Work instruction → Reproduce each line of the material exactly, minus any picture.

Information given →
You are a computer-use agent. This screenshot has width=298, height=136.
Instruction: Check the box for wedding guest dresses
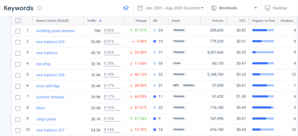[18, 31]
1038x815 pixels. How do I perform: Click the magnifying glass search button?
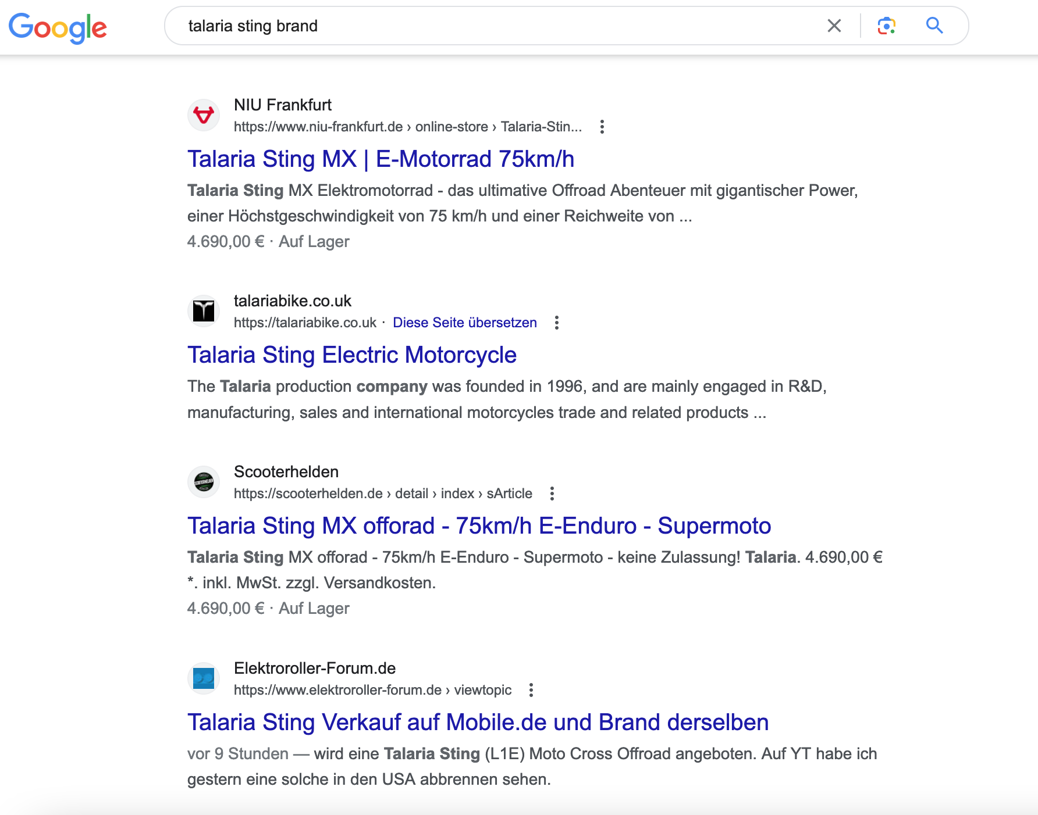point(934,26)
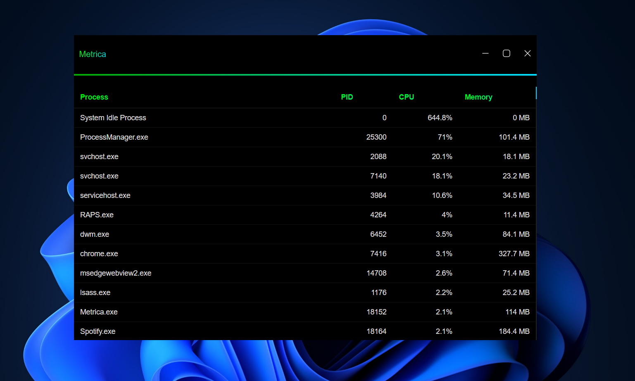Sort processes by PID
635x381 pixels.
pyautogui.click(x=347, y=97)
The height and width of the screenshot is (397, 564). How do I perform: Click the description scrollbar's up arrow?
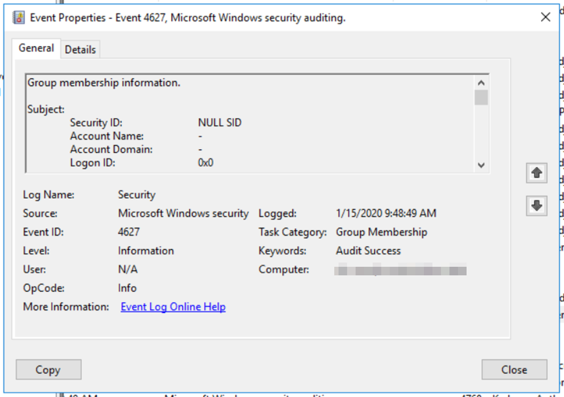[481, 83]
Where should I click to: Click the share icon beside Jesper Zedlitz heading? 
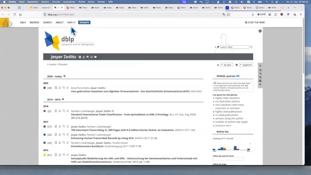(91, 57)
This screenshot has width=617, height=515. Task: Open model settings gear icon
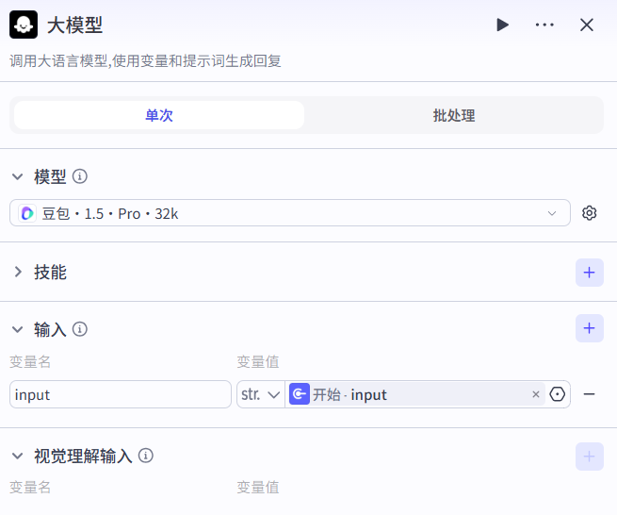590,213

Solution for this task →
You are a computer-use agent. This screenshot has width=298, height=136.
Instruction: Check the box for wedding guest dresses
[18, 31]
1038x815 pixels. How do I perform: Click the magnifying glass search button?
point(934,26)
Sort processes by PID
635x381 pixels.
pyautogui.click(x=347, y=97)
The height and width of the screenshot is (397, 564). How do I perform: Click the description scrollbar's up arrow?
[481, 83]
Where should I click to: Click the share icon beside Jesper Zedlitz heading? 
(91, 57)
This screenshot has width=617, height=515. Task: Open model settings gear icon
590,213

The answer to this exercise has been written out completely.